What's really driven the oil price up is the fall off in supply. OPEC has restricted supply, and they're slowly bringing it back online. But the U.S. shale producers as well have shown a huge amount of discipline. They were producing huge amounts of oil a few years ago that were really putting a cap on oil prices. What those companies have been doing is favoring returning capital to shareholders over CapEx. And this coupled with a dearth of capital flowing into the industry mean that this supply-constrained dynamic could continue for quite some time.

On the demand side, I think that India rather than China will be a key driver of demand over the next few years. And I think that mix is going to really continue to put upward pressure on oil prices.

  • Metals

There has been a huge rise in copper prices. Copper and other metals got quite a long growth runway. And as the world moves towards needing more renewables, needing the inputs that go into building out renewables, even just the significant infrastructure spend that lots of countries, in particular, the U.S. are looking to get underway, I think, there's going to be an underpinning of demand for all metals, not just copper.

  • Inflation

The key risk is how it feeds into inflation, the higher prices, and how companies and economies can deal with this additional costs. Can companies push the cost into the pricing that they can then push on to consumers? Or will it impact earnings adversely?

## RAW RECORDS
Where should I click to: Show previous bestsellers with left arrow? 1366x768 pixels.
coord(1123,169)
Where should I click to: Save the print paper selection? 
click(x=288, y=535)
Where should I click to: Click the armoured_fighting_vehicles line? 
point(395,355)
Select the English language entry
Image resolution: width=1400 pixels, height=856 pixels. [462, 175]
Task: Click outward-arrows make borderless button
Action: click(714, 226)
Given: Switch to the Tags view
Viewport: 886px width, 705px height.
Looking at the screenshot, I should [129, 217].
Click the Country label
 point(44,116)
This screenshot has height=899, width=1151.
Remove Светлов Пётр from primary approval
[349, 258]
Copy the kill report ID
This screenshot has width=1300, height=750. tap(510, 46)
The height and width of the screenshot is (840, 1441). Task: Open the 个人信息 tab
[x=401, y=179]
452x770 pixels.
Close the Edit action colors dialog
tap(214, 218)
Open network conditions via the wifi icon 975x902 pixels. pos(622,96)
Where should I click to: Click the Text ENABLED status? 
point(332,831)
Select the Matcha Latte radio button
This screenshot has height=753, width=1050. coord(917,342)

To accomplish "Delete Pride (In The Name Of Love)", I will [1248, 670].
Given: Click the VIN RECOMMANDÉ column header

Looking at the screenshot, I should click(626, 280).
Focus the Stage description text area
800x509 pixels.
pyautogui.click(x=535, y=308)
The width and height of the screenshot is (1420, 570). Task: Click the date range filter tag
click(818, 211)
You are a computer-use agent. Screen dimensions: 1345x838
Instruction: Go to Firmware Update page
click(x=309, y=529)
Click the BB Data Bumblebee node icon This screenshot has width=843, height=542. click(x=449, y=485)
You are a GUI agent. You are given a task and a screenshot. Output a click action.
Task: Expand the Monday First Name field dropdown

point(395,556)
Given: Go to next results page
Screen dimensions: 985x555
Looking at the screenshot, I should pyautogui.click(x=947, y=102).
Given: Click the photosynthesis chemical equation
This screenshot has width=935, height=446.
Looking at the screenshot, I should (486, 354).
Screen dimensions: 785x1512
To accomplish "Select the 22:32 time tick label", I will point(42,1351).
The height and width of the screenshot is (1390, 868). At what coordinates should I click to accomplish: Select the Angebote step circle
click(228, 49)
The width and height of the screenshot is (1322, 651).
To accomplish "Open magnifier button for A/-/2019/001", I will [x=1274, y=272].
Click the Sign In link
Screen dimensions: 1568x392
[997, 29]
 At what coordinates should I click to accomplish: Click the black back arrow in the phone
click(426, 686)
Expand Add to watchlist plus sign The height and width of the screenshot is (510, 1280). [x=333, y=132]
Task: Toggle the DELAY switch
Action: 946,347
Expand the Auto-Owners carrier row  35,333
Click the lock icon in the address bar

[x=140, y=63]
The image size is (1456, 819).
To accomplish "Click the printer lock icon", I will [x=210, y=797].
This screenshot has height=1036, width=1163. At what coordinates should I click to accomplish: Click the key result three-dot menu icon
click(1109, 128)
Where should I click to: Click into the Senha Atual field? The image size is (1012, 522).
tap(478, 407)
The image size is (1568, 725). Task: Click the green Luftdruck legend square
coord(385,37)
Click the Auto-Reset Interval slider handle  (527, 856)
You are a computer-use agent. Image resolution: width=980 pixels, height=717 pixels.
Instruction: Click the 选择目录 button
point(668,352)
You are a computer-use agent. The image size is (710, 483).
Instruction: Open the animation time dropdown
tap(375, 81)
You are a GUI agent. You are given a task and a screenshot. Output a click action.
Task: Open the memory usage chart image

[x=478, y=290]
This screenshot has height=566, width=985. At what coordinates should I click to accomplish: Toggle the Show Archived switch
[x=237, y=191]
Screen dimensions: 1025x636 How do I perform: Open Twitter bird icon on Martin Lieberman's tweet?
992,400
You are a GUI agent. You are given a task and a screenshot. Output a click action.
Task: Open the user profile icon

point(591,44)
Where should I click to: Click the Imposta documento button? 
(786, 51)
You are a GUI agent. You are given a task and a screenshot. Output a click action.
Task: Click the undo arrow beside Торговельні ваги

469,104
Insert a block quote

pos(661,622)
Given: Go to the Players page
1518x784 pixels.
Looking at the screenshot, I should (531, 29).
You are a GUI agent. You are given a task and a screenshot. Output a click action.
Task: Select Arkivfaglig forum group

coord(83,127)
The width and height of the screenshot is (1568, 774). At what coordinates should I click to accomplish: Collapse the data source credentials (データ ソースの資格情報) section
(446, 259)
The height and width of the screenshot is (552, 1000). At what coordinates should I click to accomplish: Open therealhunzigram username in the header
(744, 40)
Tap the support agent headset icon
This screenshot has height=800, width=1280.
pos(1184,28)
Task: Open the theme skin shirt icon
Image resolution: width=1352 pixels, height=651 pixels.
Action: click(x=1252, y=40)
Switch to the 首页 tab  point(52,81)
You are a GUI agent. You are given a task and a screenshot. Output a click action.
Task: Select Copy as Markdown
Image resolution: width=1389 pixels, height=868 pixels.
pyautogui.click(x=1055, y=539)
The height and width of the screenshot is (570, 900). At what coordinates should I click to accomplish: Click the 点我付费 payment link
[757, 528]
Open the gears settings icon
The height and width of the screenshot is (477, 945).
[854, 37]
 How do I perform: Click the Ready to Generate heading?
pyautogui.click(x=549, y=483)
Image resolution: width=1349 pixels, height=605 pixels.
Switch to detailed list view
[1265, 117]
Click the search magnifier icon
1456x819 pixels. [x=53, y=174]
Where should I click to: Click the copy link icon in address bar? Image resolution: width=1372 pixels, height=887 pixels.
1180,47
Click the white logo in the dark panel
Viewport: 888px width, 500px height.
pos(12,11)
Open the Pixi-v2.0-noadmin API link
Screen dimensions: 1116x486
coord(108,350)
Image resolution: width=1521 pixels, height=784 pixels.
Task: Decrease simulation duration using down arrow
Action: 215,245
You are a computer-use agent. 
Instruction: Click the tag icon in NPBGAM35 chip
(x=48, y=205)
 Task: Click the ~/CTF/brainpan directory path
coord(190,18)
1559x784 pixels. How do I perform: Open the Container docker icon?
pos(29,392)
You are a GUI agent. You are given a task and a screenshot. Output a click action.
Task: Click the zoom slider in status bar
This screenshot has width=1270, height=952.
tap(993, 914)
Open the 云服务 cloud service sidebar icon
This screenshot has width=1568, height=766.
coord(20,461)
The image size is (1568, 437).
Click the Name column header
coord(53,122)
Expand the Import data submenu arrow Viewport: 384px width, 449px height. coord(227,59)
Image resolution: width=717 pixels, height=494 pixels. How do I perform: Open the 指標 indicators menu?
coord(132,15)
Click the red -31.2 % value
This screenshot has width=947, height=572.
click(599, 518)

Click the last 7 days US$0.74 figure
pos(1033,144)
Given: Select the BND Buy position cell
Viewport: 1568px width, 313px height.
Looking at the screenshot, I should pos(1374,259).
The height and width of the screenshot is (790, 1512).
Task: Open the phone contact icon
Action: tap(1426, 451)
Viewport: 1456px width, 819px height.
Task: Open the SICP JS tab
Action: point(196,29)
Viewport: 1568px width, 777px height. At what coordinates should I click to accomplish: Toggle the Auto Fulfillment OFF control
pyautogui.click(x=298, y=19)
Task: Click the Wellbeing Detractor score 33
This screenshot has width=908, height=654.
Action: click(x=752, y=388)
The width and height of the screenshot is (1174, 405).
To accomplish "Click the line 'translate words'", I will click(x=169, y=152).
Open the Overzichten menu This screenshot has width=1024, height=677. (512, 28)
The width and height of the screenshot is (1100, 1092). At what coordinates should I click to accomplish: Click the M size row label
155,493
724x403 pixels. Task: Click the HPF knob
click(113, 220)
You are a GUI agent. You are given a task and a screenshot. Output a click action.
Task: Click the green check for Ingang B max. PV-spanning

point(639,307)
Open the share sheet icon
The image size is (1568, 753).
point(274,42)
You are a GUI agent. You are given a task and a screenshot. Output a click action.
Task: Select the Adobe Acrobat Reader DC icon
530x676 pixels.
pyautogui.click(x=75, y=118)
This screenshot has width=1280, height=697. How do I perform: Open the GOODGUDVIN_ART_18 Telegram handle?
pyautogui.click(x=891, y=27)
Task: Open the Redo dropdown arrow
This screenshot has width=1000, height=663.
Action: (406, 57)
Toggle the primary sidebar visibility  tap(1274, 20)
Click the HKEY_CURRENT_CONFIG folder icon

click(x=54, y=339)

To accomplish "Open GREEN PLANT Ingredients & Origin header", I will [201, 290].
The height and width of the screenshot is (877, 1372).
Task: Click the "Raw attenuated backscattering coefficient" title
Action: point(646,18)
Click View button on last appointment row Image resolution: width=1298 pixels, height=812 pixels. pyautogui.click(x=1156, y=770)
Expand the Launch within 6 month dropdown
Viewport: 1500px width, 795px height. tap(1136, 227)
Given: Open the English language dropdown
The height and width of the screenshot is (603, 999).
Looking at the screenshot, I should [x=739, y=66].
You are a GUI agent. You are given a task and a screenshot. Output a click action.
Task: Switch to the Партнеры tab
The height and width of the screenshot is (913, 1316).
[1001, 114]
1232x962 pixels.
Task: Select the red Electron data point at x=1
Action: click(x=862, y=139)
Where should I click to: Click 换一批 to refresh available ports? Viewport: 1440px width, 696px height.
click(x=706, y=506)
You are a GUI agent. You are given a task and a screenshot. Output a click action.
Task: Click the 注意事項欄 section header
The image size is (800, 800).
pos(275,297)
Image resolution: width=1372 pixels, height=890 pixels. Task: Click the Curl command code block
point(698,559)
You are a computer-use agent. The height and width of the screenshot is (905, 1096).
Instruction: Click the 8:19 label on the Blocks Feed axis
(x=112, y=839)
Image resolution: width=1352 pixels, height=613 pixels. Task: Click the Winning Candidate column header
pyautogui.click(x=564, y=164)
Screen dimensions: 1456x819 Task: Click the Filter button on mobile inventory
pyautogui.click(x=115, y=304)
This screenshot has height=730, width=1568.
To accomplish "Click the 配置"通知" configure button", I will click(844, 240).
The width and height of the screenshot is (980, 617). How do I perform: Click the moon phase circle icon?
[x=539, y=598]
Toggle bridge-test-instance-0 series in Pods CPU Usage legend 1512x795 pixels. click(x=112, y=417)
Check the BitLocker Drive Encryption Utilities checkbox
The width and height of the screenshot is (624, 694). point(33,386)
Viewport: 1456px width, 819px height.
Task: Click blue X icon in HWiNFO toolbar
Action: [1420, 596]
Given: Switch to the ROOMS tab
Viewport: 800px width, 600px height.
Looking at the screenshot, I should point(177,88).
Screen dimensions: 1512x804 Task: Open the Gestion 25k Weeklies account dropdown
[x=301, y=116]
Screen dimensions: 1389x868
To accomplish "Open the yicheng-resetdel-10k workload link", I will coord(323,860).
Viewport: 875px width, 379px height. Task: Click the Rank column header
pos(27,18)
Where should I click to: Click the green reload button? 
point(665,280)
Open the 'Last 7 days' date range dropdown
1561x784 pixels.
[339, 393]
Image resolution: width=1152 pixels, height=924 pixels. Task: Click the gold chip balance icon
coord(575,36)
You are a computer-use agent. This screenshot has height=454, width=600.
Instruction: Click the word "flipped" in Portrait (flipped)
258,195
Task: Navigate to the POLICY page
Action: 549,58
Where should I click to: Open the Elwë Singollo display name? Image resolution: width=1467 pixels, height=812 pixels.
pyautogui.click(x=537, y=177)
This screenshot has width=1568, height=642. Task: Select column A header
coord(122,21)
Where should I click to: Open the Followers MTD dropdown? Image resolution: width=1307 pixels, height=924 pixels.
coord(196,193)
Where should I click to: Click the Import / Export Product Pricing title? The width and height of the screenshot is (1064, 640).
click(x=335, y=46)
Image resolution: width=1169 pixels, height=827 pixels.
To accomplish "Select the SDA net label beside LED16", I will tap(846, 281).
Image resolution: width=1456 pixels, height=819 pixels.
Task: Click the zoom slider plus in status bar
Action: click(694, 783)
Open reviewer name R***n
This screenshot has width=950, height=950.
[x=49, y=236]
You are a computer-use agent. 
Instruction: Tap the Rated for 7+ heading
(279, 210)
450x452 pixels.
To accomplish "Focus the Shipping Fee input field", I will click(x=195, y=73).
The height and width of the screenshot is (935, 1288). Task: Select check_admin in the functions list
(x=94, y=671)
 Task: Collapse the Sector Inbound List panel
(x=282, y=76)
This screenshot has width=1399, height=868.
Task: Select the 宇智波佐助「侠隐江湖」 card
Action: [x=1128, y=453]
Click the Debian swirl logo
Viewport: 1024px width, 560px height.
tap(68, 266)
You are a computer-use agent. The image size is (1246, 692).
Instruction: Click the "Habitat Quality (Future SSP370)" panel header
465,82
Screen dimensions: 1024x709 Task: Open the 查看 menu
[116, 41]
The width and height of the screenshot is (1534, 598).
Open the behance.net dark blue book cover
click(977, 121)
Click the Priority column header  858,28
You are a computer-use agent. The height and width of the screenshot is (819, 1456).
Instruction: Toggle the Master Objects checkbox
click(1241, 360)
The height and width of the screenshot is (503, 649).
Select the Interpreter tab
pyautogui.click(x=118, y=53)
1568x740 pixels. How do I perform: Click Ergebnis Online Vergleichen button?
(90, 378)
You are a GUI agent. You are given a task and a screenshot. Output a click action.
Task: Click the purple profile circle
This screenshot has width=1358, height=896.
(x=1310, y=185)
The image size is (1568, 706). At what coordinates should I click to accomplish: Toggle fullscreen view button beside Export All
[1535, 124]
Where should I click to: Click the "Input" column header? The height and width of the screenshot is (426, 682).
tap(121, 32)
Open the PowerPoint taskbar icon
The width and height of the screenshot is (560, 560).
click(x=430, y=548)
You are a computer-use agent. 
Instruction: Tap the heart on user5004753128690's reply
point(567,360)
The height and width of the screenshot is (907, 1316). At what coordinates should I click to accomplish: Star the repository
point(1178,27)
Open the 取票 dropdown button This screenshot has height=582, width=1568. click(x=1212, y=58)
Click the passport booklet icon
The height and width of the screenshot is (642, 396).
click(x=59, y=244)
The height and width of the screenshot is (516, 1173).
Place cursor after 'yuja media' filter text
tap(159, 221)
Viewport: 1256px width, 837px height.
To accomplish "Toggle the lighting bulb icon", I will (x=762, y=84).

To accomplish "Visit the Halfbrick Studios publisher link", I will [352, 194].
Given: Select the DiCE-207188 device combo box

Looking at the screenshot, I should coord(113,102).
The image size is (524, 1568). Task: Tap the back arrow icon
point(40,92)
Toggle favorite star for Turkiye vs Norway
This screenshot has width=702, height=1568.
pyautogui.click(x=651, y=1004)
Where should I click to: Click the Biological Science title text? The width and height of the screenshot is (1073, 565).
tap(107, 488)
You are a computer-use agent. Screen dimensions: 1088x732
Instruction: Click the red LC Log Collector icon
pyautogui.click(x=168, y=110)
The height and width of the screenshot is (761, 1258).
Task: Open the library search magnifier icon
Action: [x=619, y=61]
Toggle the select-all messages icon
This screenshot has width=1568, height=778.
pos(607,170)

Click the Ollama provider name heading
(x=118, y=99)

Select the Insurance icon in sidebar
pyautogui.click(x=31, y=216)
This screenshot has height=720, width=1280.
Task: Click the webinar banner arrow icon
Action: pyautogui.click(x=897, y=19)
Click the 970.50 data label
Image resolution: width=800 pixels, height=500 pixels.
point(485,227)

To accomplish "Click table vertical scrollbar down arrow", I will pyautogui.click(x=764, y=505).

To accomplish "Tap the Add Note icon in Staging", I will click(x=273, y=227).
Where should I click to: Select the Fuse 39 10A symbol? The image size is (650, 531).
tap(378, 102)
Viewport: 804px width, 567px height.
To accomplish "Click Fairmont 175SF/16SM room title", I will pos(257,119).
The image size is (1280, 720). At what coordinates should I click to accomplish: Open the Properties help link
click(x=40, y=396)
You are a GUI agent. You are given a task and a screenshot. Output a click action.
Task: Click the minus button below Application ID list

## LIST OF TASKS
(1) List every country named in the commentary on commodity prices.
(2) Continue the commentary on commodity prices from its final sentence, keeping to the inflation theme.
The records are drawn from a source unrelated to the text.

## RESPONSES TO THE TASKS
(1)
- United States (U.S.)
- India
- China

(2)
I believe that inflation will be more persistent than we expect. But I don't think that we're going to experience a 1970-style shock. And I think that a lot of that's going to come down to oil and in particular, OPEC. They understand the dynamics of higher oil prices, and they don't want to see the levels of demand destruction – where demand destruction kicks in and starts to affect the economic growth, which will flow through to company earnings and whatnot. Higher commodity prices are a risk to global growth if they persist or even go higher. I think they're inflationary. And I think that the potential to impact, and in some cases, significantly impact company earnings, is real. But I think that there's sufficient levers, particularly with oil, with OPEC, to keep prices under some level of control.